Soignées mais discrètes, les vingt et une vignettes réunies sur la bande originale de « The Countess » ne sont pas de nature à vampiriser le récit. La composition se tient à l'arrière-plan, évitant toute surenchère, et donne néanmoins une idée de l'ambiance générale du film : si les crimes y sont bel et bien présents, il ne s'agit ni d'un film d'horreur, ni d'une enquête policière.
Après avoir inspiré des dizaines de romanciers, cinéastes, groupes de métal et concepteurs de jeux vidéo, Erzsébet Báthory n'a que rarement été exposée sous son aspect humain : tour à tour vampire ou tueuse psychopathe, elle est généralement présentée comme une femme sans émotions perpétrant ses meurtres de sang-froid. Pourtant, le personnage est bien plus complexe que cela.

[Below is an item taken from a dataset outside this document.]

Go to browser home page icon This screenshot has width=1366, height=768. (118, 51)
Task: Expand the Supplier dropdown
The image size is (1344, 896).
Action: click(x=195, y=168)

Voilà sept ans que Julie Delpy travaillait sur le scénario de « The Countess », production franco-allemande présentée à la Berlinale 2009. Plutôt que de focaliser sur les crimes d'Erzsébet Báthory, le film fait évoluer le personnage au sein d'une tragédie où il est davantage question d'obsession amoureuse que de meurtre. Partant de l'hypothèse que la comtesse fit couler le sang pour conserver l'amour d'un amant plus jeune qu'elle, l'actrice-réalisatrice signe un film certes sanglant, mais avant tout dramatique, et en profite au passage pour montrer le côté éminemment obscur de la femme.